Part IV of the proposed consent order prohibits Respondents from representing that any endorser of any product for use in a motor vehicle is an expert unless the endorser possesses the expertise he or she is represented to have and the endorsement is adequately supported by evidence that would be accepted by experts in the area.
Part X of the proposed consent order requires Respondents to pay $2 million in consumer redress. The Federal Trade Commission would administer and distribute the redress as the Commission, in its sole discretion, deemed appropriate.

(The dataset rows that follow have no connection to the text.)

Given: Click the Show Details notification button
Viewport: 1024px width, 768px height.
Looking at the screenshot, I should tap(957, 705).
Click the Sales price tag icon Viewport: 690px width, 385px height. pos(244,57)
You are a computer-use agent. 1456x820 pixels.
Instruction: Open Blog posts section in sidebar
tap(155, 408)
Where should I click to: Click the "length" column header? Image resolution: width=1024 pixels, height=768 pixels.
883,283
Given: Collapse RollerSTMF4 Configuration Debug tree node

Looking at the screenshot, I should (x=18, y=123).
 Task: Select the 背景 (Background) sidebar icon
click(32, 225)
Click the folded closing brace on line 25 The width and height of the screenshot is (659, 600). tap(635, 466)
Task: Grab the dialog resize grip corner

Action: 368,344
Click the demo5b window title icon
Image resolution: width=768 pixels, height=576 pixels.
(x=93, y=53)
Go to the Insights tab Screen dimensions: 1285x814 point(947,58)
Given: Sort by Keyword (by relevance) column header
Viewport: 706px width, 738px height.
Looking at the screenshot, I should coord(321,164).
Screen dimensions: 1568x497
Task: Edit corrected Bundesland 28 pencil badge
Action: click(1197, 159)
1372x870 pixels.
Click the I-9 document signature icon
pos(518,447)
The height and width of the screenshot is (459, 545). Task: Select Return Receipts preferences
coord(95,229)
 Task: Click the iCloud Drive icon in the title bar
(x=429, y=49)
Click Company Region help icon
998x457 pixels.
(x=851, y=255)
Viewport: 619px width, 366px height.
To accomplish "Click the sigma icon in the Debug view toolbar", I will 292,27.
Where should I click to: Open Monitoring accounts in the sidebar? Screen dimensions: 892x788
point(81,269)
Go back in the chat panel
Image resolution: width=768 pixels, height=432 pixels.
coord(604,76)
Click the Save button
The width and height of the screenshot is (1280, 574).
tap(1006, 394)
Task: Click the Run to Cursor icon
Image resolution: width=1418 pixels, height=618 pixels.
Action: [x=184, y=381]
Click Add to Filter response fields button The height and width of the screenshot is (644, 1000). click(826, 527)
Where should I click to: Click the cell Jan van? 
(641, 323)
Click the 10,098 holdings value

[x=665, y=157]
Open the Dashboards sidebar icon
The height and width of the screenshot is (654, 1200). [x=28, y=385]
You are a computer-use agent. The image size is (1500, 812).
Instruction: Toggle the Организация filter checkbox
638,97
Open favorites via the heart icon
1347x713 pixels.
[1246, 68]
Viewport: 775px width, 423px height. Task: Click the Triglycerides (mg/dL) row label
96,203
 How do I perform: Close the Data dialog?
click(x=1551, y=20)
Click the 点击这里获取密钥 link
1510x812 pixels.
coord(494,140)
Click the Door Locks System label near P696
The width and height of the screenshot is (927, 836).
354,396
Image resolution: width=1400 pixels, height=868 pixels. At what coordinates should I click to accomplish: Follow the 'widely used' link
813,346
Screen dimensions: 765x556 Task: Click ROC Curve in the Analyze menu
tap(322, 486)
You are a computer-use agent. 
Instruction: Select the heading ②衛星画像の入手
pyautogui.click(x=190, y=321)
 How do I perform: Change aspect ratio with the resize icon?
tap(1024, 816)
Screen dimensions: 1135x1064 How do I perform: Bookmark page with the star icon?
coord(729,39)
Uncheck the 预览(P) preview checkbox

Respondents would be required to provide the Commission with the identities of consumers known to have purchased Dura Lube between January 1, 1994, and December 31, 1999. Consumers electing to accept the redress would release any claims against Respondents.
The remainder of the proposed consent order also contains provisions regarding distribution of the order, replacement of product packaging and labeling with compliant packaging and labeling, record-keeping, notification of changes in corporate status, termination of the order, and the filing of a compliance report.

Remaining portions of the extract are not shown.